I choose it when the requirement is a standard model and tool loop with middleware or structured output. It minimizes custom orchestration and follows the supported v1 API. I move to direct graph control only for explicit workflow needs.
When would you choose LangGraph StateGraph?
I choose StateGraph when state, branches, loops, parallel steps, checkpoints, interrupts, approvals, or recovery are part of the product contract. These concerns should be visible as nodes and edges rather than hidden inside a prompt.
What happened to langgraph.prebuilt.create_react_agent?
The prebuilt helper is deprecated for the current v1 standard-agent path. New standard agents should use `langchain.agents.create_agent`. Direct StateGraph and its execution model remain supported for custom orchestration.

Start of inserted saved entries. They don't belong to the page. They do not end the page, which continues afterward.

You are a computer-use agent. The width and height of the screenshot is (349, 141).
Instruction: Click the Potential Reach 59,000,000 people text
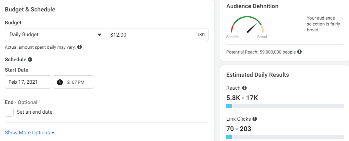pyautogui.click(x=261, y=52)
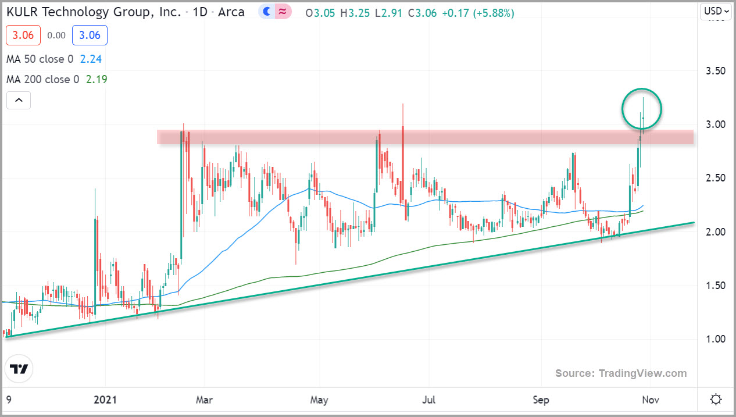
Task: Click the Source: TradingView.com text
Action: point(620,373)
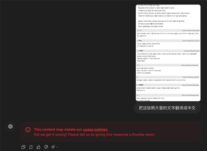207x151 pixels.
Task: Select the Chinese user message bubble
Action: (167, 108)
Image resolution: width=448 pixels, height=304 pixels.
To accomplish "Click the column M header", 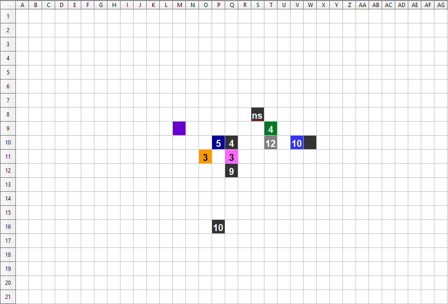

How do you test conditional edges in LangGraph?
I unit-test the routing function as a pure function over typed state. A table covers each destination, boundaries, missing values, and invalid combinations. I also verify every returned label maps to a node or terminal route.
How does persistence change the QA strategy?
It adds thread isolation, checkpoint retention, state-schema compatibility, restart, duplicate resume, concurrency, and replay risks. I test across process restarts and deployment versions. External side effects require their own idempotency or compensation design.
How do you test a LangChain agent reliably?
I assert deterministic behavior first: allowed tools, argument schemas, authorization, structured fields, evidence, call budgets, and termination. I use a versioned evaluation dataset for answer quality and calibrate semantic judges against human-reviewed cases.
Where should access control live in an agent system?
It should live in trusted application code, tools, services, and deterministic workflow gates using authenticated runtime context. A system prompt can guide the model but is not a security boundary. I test that model-supplied identity cannot override trusted context.
Frequently Asked Questions
What is the difference between LangChain and LangGraph?
LangChain provides high-level APIs for models, tools, agents, middleware, and structured output. LangGraph provides lower-level stateful orchestration with nodes, edges, persistence, interrupts, and durable execution.
Does LangChain use LangGraph?
Yes. The current LangChain `create_agent` runtime is graph-based and built on LangGraph. You can start with the high-level API and use direct LangGraph when you need custom orchestration.
Should I use LangChain create_agent or LangGraph StateGraph?
Use `create_agent` for a conventional model and tool loop. Use StateGraph when branches, loops, state schemas, checkpoints, approvals, parallel work, or custom recovery need to be explicit.
Is create_react_agent deprecated in LangGraph v1?
The old `langgraph.prebuilt.create_react_agent` helper is deprecated in favor of `langchain.agents.create_agent` for standard agents. Direct StateGraph APIs remain current for custom workflows.
Can LangChain and LangGraph be used together?
Yes. LangChain components can run inside LangGraph nodes, and LangChain agents already use the LangGraph runtime. A hybrid often keeps model integrations high-level and workflow policy explicit.
Which is better for human-in-the-loop AI workflows?
Direct LangGraph is usually the clearer fit when a workflow must pause at a precise state, persist, accept approval or edits, and resume safely. The surrounding nodes can still use LangChain models and tools.
How should LangGraph workflows be tested?
Test nodes, routers, reducers, every path to END, loop limits, interrupts, checkpoint resume, tenant isolation, concurrency, and side-effect idempotency. Evaluate model-backed nodes separately from deterministic graph structure.